|Joined: 21 Apr 2010|
|Posted: Wed Apr 21, 2010 11:58 am Post subject: An observed variation of multivalue tuple chain
|excuse me if I am using wrong terminology in my first post here and mentioning something spoken of a thousand times please.... (and I am an everyday Excel user so I'll use Excel ColumnRow notation)
What is this chain pattern called?
In solving MX926 I was looking for so-called multi-valued chains...
and I came across a chain from D7--> E4 which was 52-26-69-94-45-52
ending in the wrong parity for usual MV chain; but the neighbouring cell of D7 (E7) had candidates 258 and the 2's in row 7 were a tuple too...
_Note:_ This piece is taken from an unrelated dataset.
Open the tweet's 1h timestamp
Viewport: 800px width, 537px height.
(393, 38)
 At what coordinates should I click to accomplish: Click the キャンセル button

So if D7 is a 5 there is not 2 in row 7 therefore D7 = 2 and the whole chain follows.
This requires that the tuple Chain end in the same candidate as that of the first cell in the chain, and connects orthogonally ... so that both candidates are eliminated. By extension if there were enough right-handed 2's in the chain the pattern could extend to connect with a three-tuple or a fourtuple ... of 2's
eg if we had S8 with D7=25, E7=258, F9=258
and a chain like 52-26-69-94-45-52-27-72 hitting the two 258's we still eliminate D7=5 because S8 has no viable 2's if D7=5
What is this technique called?
C: A B C D E F
R4: 49 - 45 - 25 69
R5: - - - 59 - -
R6: 58 - - 26 - -
R7: - 48 46 25 258 -
R8: - - 69 69 - -
R9: - 89 - - 58
Since the D7 was eliminated I guess there must be a genuine MV-Chain and in fact there is from E9-->58-89-96-69-95 which also eliminates D7=5[/code][/b]. Will this usually/always be the case?